━━━ SUPPLIED RECORDS ━━━
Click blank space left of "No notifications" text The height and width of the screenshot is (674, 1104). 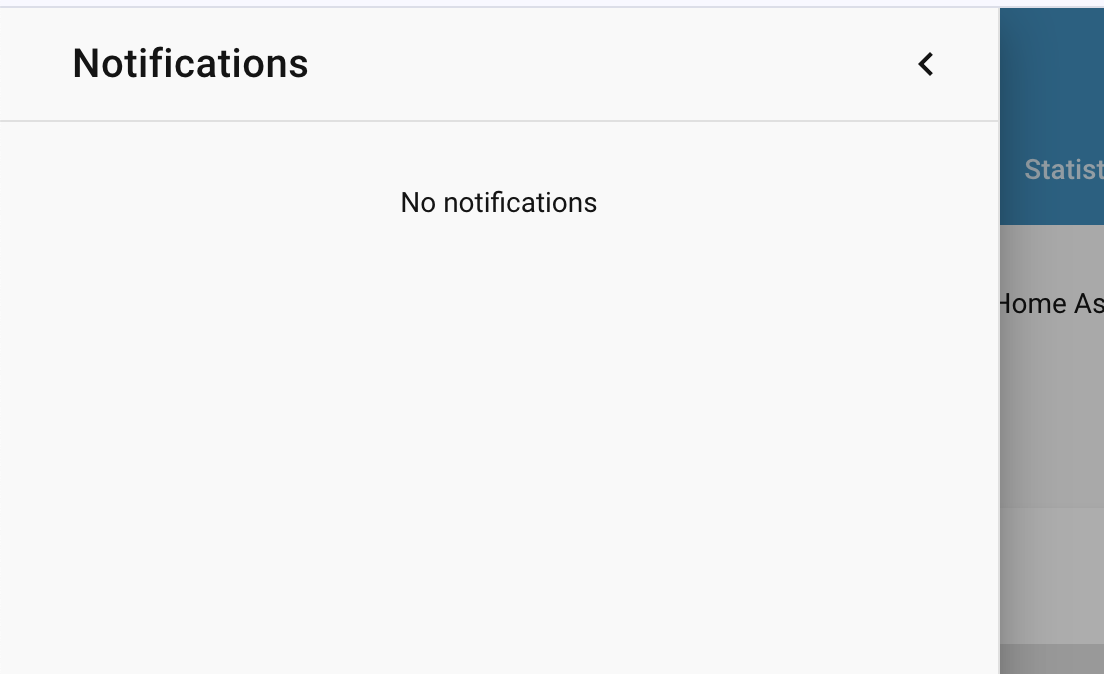pyautogui.click(x=200, y=203)
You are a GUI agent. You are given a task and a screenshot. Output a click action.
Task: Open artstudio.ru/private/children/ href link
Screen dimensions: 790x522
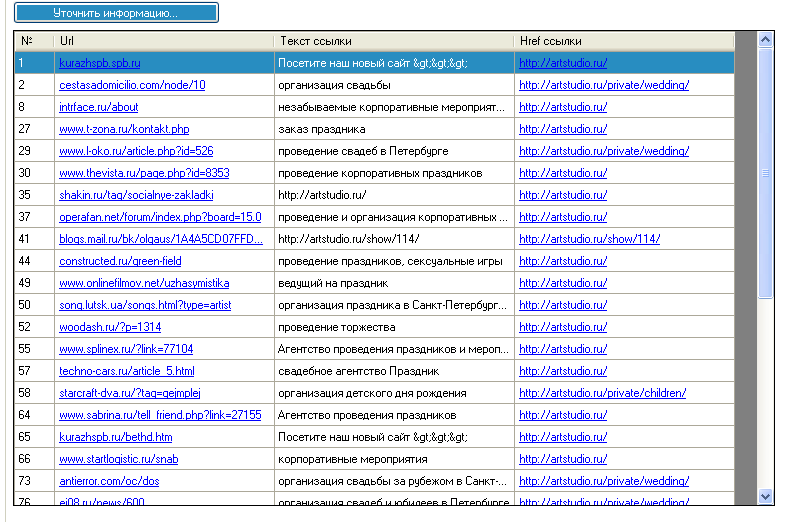(x=602, y=393)
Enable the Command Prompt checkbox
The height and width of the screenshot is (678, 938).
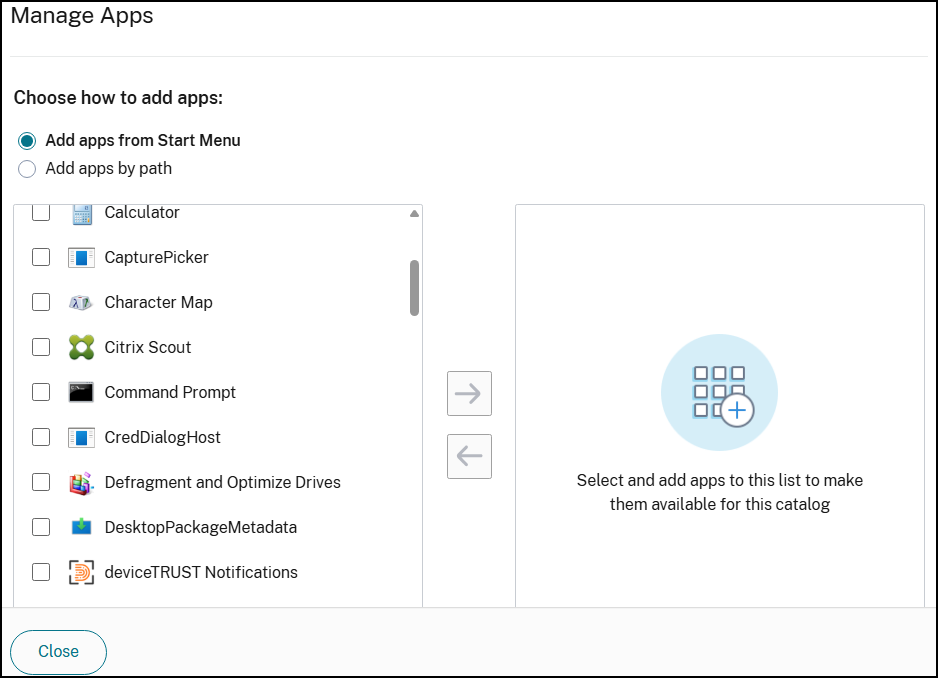click(41, 392)
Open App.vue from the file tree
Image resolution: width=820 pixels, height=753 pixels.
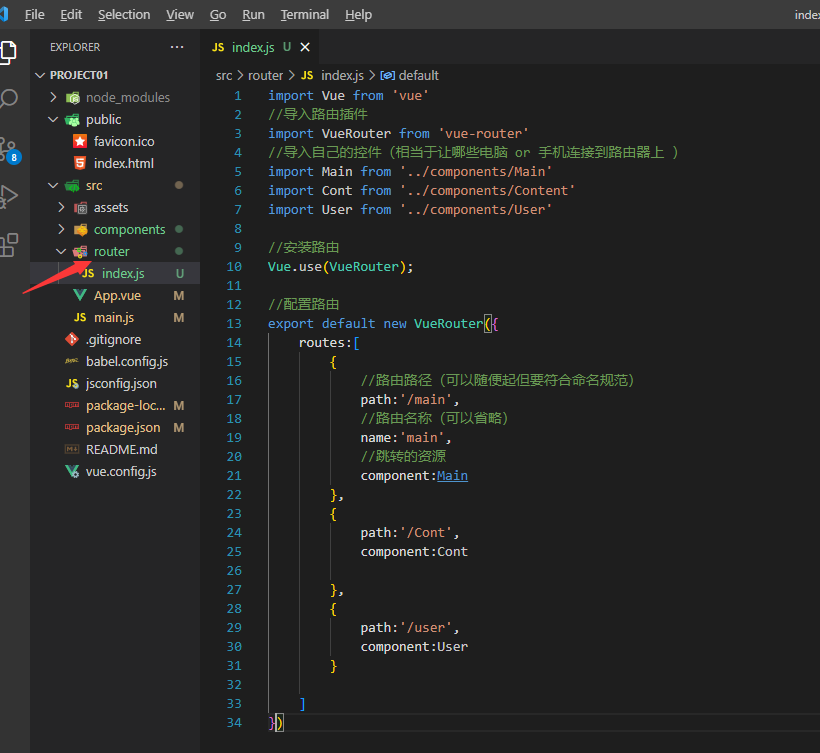[117, 295]
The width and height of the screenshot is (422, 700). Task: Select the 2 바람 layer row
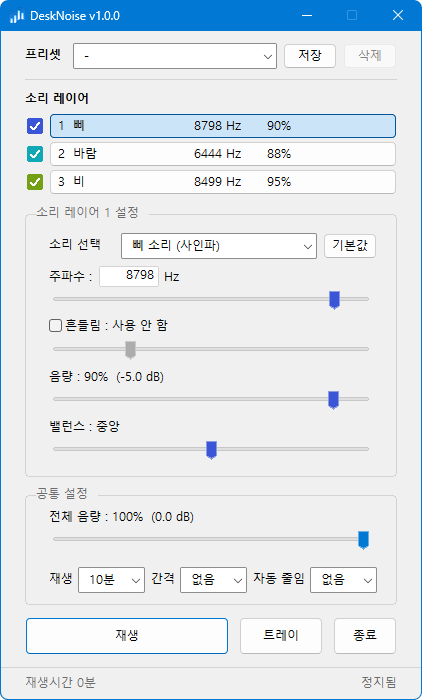click(223, 154)
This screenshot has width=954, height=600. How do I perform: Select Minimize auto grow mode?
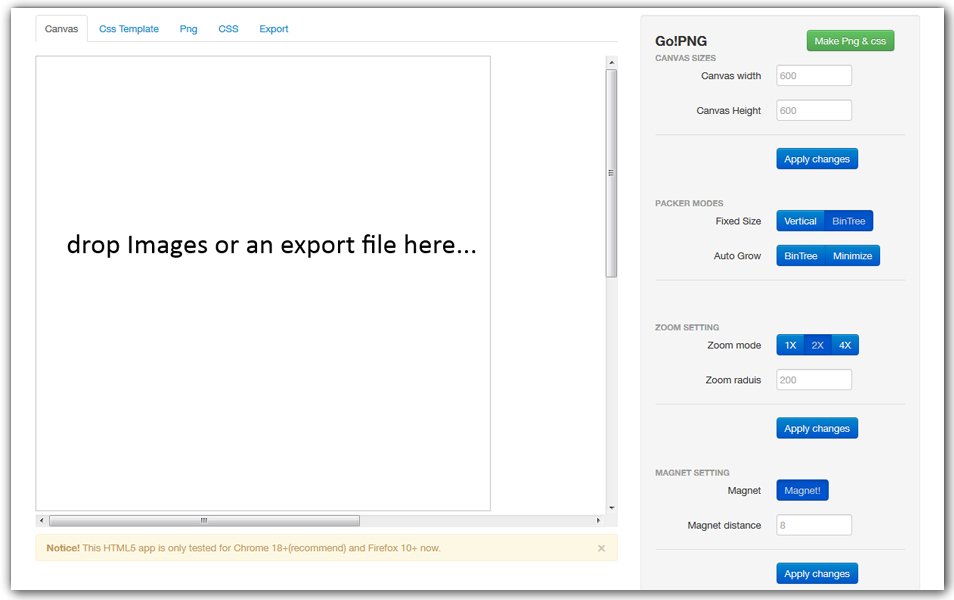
━━━
## ABOUT THIS EXERCISE
Could you write out verbatim only those lines that run from the line containing "Open App.vue from the file tree" through the end of the listing above, both included, without the pictures?

## OUTPUT BELOW
Open App.vue from the file tree
Image resolution: width=820 pixels, height=753 pixels.
[117, 295]
The width and height of the screenshot is (422, 700). Task: Select the 2 바람 layer row
click(223, 154)
This screenshot has width=954, height=600. How do I perform: Select Minimize auto grow mode?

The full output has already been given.